I’m writing because of a comment you made questioning why anyone would construct new libraries. Today, libraries are some of the busiest buildings on campuses across the country. As more and more information migrates to online platforms, library spaces are transforming into knowledge or content creation centers. They are hubs for collaboration, technology, and ideation. Many of the newly designed or renovated libraries resemble co-working office parks or startup incubators: they are highly flexible and adaptable environments suitable for a variety of tasks. And academic libraries are exciting places at night when students are hard at work brainstorming or developing assignments; their energy is inspiring and contagious.

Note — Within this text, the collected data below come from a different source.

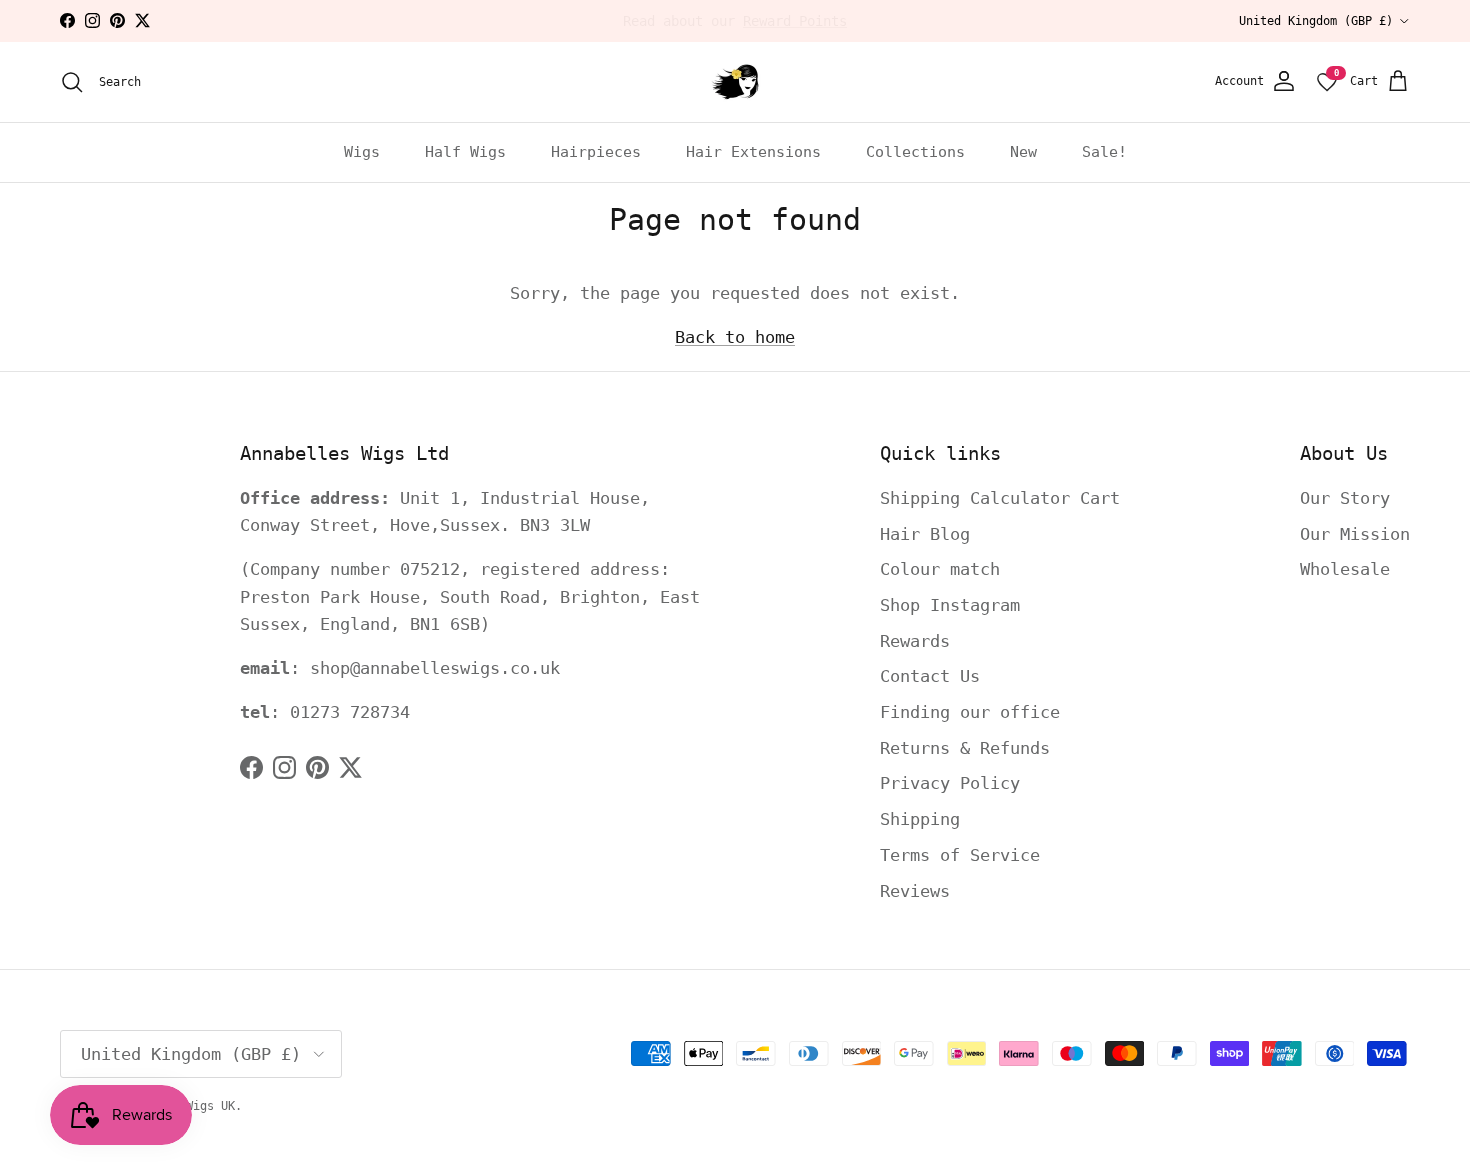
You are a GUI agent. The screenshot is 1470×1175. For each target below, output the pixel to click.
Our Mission (1355, 534)
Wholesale (1345, 569)
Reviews (915, 891)
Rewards (915, 641)
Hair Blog (925, 534)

Libraries still provide quiet zones too. Sometimes these are the only spots on campus where students can escape from distraction and really concentrate. Libraries offer this range of experiences from quiet reflection to high-octane teamwork.


Besides aspiring to provide amazing spaces, libraries are places where students practice and develop important skills, such as project management, problem solving, designing, coding, writing, prototyping, concept mapping, information evaluation, synthesis, and delivering on tight deadlines. Libraries are where students build, shape, and produce their ideas. They come in to explore and expand their capabilities, not just to access information. Libraries also enable students to become more effective at expressing their thoughts through programs on data, visual, and media literacies.


As you can see, libraries are many things to many people. While they seek to nurture creativity and cultural engagement, they are also hubs for productivity. They enable students to develop confidence and competence, as well as valuable skills and perspectives. Libraries help them to become better participants and contributors in our rapidly changing digital society.


That said, I agree with you in part. If colleges or universities are just building new libraries based on the old model, then they are making a poor decision. However, institutions that are financing future-looking libraries designed to be adaptive to the evolving needs of students and educators are making a great investment for their campus and communities.


Brian Mathews
Associate Dean
Virginia Tech, University Libraries


 Note to my regular readers.


Mark’s commentary is good. I encourage everyone to read and think about what he’s saying. Where’s the money going to come from when more and more people are priced out and loans become prohibitive?


Peter Thiel also has some provocative thoughts about the future of higher education that are worth reading. It’s important that we don’t just dismiss these types of insights as outsiders, but that we consider several scenarios for future planning. Disruption is coming – that’s why we need to think like startups and operate like R&D labs.


And BTW, I do watch Shark Tank every week. It’s my favorite show. The only thing that would be better is if IDEO had a program highlighting the design thinking process behind a different product each week. Or something like: “the next great industrial designer” reality show. Steven Bell and I would probably be the only ones watching. You can keep Honey Boo Boo, I want to watch people creating prototypes with pipe cleaners and exploring how to make better mops.